明らかに教室の空気が凍りついた。カップルになって互いの時間を優先するようになってもゲーム内では仲良しこよしの描写以外は無かった。それがいきなりの急展開…フィルムット斬殺へと発展するような事になる。俺を含めた多くのプレイヤーが思った事がある。



『フィルムット以外、外道勇者すぎるだろ』



主観は多々含まれているし、実際の戦闘をしたのはアバターではあるが、いくら偽者だとしても仲間や恩師に何も感じず躊躇いも無く殺した勇者たち…何処で狂ったのか。そんなの簡単だ…



「この中に偽者は2人。魔王の手先か、あるいは別の理由かは分からない…だが、仲良しこよしである日突然殺されたなんて洒落にならない。

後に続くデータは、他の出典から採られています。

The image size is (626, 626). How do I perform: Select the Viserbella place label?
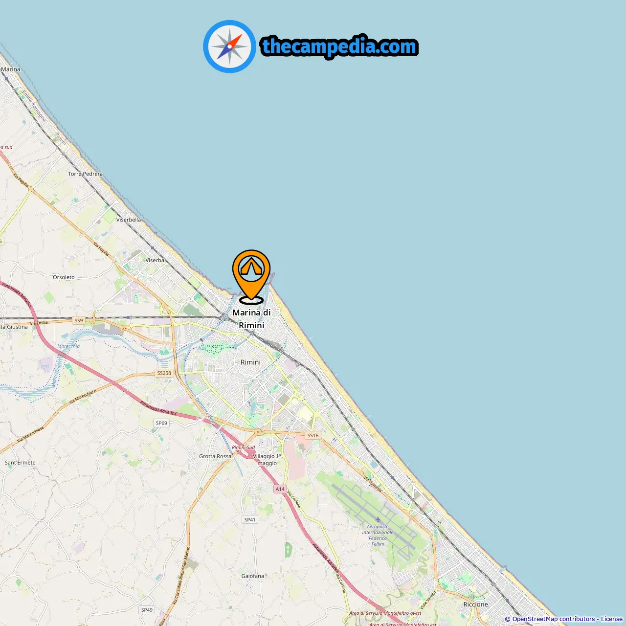pyautogui.click(x=129, y=220)
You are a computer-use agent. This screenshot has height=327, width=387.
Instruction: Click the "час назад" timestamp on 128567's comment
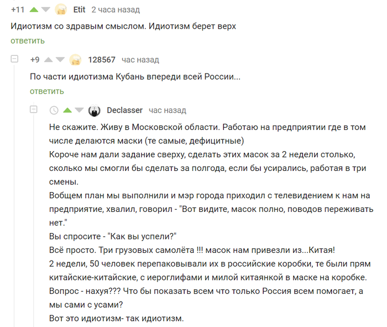pyautogui.click(x=140, y=60)
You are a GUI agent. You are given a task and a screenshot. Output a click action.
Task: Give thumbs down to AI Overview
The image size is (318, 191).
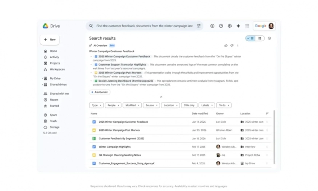[232, 45]
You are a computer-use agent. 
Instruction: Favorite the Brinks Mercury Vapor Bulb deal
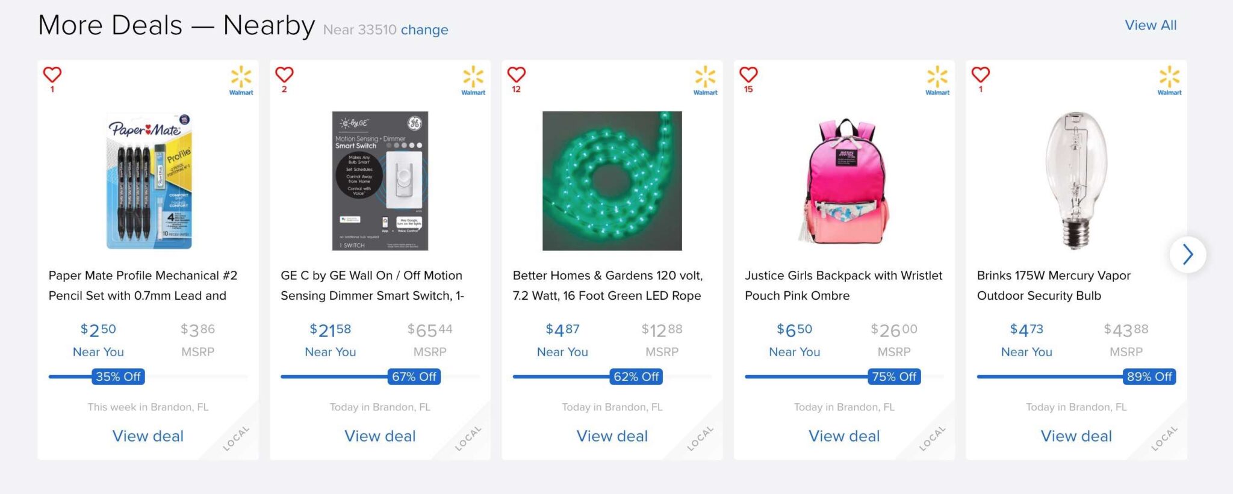[x=981, y=75]
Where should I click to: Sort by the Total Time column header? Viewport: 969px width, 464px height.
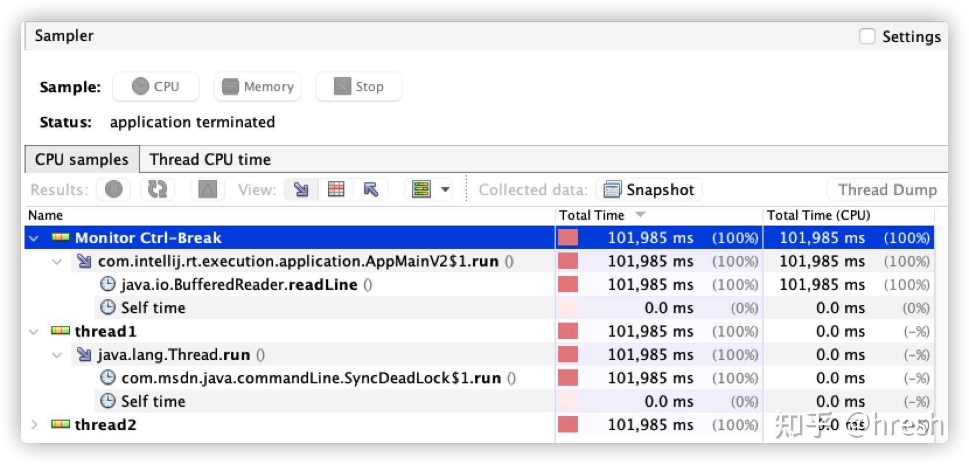(x=592, y=215)
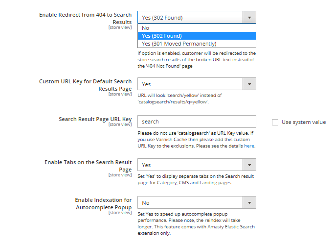
Task: Click 'Enable Indexation for Autocomplete Popup' label
Action: (103, 203)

はっきり言おう…俺はまだお前たちの誰1人として同じ勇者だとは認めていない」



そもそも、表ストーリーだって偽者を探し出すのが目的だったはずだがそんな描写の無いままフィルムットが偽者として断罪された。それが正しいわけがない。


偽者を見つけるまでが賢者の仕事なのにいつの間にか魔王を倒す事になった。最初からミスストーリーだったわけだ。そのミスを繰り返すのもシャクだ。


表でも裏でもない、俺だけのストーリーを作り上げてやろう。